ランク相関ベースのメトリックには、既知の欠点があります:要素の位置を考慮しません(最高ランクのK要素ではなく、すべての要素に対して相関が計算されるため、p @ Kよりもさらに悪い)。 したがって、実際にはこれらはほとんど使用されません。
カスケード動作メトリック
ここまでは、ユーザーが提案された要素をユーザーがどのように研究するかについては掘り下げませんでした(さらに、オブジェクトの特殊なケースであるユーザーを検討します)。 実際、各要素を表示することは、他の要素を表示することから
独立している 、つまり一種の「素朴さ」であると暗黙的に仮定しました。 実際には、要素はユーザーによって一度に1つずつ表示されることが多く、ユーザーが次の要素を表示するかどうかは、前の要素に対する満足度によって決まります。 例について考えてみましょう。
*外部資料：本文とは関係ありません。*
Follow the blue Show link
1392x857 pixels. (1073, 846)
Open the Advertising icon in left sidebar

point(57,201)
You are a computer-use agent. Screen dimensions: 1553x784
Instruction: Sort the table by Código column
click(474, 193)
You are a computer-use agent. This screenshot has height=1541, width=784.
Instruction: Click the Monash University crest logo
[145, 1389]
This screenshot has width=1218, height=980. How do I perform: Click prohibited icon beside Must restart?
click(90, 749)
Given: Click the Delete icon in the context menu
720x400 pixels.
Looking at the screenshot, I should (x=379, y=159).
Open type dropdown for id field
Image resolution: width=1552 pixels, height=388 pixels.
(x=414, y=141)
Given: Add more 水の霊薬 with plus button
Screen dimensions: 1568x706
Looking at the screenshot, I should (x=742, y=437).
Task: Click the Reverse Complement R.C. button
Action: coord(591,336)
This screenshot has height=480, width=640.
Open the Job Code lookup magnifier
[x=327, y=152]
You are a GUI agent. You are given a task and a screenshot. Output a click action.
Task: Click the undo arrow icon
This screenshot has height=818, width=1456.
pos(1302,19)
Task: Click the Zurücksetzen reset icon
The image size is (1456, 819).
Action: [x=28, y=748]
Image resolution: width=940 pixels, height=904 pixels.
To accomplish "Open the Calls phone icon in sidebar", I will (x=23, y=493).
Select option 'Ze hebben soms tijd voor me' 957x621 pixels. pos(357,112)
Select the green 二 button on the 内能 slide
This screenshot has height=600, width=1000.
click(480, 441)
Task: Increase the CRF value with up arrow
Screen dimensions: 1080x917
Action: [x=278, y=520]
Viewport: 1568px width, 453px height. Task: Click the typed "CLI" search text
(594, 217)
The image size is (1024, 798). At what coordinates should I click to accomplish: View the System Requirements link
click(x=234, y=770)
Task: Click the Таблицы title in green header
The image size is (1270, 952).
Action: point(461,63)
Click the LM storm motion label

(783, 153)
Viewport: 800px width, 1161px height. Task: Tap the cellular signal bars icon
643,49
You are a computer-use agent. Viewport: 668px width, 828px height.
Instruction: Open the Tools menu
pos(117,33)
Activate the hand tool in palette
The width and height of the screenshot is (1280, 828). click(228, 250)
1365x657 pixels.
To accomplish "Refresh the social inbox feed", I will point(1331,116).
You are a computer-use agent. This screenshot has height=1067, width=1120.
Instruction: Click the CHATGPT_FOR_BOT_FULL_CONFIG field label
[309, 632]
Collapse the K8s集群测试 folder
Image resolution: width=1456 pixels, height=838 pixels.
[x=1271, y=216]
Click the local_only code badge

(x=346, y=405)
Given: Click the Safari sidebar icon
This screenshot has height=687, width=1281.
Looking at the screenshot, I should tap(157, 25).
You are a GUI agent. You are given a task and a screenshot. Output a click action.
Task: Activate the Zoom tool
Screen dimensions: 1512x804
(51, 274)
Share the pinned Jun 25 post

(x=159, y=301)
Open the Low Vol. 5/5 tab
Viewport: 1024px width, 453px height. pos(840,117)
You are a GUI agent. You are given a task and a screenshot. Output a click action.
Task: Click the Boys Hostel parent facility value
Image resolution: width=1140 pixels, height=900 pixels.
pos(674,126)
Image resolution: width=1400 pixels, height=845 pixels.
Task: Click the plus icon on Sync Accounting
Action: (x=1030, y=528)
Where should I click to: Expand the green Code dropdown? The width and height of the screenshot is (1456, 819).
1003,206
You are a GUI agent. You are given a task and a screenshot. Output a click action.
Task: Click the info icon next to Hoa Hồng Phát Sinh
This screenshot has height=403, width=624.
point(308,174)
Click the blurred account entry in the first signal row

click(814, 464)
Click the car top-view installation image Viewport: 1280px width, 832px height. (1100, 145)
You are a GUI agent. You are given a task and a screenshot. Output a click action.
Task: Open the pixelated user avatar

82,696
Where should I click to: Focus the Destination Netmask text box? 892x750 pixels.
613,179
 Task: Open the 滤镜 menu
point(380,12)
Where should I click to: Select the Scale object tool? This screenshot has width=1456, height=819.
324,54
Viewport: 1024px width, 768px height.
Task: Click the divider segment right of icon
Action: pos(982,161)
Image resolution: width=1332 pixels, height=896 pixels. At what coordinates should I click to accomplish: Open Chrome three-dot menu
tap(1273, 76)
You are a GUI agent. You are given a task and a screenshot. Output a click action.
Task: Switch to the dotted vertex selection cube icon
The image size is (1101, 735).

検索クエリに応答して、ランキングアルゴリズムはユーザーに複数のドキュメントを提供しました。 位置1と2のドキュメントが非常に関連性が高い場合、ユーザーが位置3のドキュメントを見る可能性は小さいです。 彼は最初の2つに非常に満足しています。
彼に提案された要素の研究が連続して実行され、要素を見る確率は前のものの関連性に依存するユーザー行動の同様のパターンは
カスケードと呼ばれます。
期待される相互ランク
期待相反ランク(ERR)は、カスケードモデルのランク付け品質メトリックの例です。 次の式で定義されます。
ランクは降順で理解されます

。 このメトリックに関する最も興味深いことは、確率です。 それらを計算するとき、カスケードモデルの仮定が使用されます。
P(\ textrm {ランク$ k $の要素でオブジェクトが停止します)= p_k \ prod \ limits_ {i = 1} ^ {k-1}(1-p_i)、
どこで

-ユーザーがランク付きのオブジェクトに満足する確率

。 これらの確率は値に基づいて計算されます

。 私たちの場合

、その後、単純なオプションを検討できます。
次のように読むことができます:
位置にある要素の真の関連性
降順でソートした後
。一般的な場合、次の式が最もよく使用されます。
ポンド
PFoundは、
同胞によって提案され、次のようなカスケードモデルを使用したランキング品質指標です。
どこで
、
もし
それ以外の場合は0
-ユーザーが外部の理由で表示を停止する可能性。
結論として、トピックに関するいくつかの有用なリンクを提供します。
-ウィキペディアの記事:
ランキングトレーニング 、
MRR 、
MAP、および
nDCG 。
-ROMIP 2010で使用される
メトリックの公式リスト 。
-kaggle.comの
MAPおよび
nDCGメトリックの説明。
-
カスケードモデルのオリジナル記事、
ERRおよび
PFound 。
StackEditを使用して書かれています 。
素晴らしいhabratexの SeptiMに感謝します。